Your task → Each line below from the one containing "Open Incidents in" through the one containing "Task: Open the three-dot post options menu" should be output exactly as it stands, and no other line should appear.

[Listed entries — start]

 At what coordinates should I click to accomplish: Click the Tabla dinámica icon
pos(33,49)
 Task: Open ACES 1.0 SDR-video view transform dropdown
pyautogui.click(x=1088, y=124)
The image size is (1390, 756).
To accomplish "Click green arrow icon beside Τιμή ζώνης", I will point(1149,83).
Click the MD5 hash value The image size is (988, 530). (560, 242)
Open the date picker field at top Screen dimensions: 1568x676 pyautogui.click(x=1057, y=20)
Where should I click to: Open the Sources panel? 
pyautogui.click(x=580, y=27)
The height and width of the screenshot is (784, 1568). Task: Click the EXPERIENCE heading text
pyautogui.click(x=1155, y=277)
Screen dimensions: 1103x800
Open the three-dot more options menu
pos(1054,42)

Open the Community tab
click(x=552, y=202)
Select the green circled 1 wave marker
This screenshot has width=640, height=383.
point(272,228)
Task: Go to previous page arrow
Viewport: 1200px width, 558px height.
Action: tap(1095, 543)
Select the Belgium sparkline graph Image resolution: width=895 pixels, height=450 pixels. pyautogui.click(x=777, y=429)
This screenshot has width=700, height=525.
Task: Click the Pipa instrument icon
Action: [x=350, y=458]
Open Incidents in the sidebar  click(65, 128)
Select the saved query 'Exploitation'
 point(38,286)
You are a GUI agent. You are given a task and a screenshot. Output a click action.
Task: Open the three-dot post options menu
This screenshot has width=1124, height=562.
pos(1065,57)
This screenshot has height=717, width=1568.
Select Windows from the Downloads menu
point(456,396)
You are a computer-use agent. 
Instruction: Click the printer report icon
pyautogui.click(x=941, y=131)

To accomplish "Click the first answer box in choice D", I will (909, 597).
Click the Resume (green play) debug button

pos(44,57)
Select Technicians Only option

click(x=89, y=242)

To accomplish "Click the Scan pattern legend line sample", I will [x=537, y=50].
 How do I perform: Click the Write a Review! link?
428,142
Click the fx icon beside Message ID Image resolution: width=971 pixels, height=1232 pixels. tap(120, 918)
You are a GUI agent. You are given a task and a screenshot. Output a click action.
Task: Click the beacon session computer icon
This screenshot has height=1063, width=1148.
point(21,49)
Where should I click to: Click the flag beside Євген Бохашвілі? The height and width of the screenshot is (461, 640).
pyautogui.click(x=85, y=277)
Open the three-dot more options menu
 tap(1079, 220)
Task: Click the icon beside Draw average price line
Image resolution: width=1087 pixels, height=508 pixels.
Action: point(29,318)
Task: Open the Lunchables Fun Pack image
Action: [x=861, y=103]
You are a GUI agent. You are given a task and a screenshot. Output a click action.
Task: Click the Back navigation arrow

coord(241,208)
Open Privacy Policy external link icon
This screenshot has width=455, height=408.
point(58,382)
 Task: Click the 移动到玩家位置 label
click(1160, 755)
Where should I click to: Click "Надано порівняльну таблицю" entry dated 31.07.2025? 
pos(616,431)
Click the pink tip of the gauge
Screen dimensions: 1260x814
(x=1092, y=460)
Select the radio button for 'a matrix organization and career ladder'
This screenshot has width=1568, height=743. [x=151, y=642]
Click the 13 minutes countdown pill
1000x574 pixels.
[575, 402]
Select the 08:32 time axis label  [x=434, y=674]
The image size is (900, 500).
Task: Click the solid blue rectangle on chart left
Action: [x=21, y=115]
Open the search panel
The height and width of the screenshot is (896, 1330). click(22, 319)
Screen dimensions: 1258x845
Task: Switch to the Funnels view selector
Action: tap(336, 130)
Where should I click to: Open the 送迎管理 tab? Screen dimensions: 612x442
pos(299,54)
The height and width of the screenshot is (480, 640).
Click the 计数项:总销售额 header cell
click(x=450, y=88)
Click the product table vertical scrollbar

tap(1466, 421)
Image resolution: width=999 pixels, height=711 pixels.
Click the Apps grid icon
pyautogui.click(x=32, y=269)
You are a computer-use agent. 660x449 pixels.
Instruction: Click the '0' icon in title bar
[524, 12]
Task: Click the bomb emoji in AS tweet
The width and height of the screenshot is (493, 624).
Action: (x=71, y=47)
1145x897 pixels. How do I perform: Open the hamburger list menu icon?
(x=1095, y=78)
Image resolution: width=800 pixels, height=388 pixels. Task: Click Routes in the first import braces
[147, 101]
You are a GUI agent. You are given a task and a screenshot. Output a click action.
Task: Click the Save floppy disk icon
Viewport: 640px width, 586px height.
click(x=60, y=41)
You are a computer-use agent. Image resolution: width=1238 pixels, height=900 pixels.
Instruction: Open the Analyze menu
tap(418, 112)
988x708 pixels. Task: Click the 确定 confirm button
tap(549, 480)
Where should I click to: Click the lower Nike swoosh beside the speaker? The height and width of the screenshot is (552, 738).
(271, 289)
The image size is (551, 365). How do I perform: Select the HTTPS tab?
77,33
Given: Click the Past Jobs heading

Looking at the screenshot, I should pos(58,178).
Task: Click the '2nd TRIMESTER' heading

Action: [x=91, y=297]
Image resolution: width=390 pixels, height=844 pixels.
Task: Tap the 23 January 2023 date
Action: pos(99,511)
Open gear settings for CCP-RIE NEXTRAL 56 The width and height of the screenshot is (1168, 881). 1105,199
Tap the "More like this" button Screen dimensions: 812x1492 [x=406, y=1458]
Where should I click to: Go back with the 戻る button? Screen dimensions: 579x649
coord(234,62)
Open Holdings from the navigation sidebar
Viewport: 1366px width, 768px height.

[Listed entries — finish]

Answer box →
Open Incidents in the sidebar  click(65, 128)
Select the saved query 'Exploitation'
 point(38,286)
You are a GUI agent. You are given a task and a screenshot. Output a click action.
Task: Open the three-dot post options menu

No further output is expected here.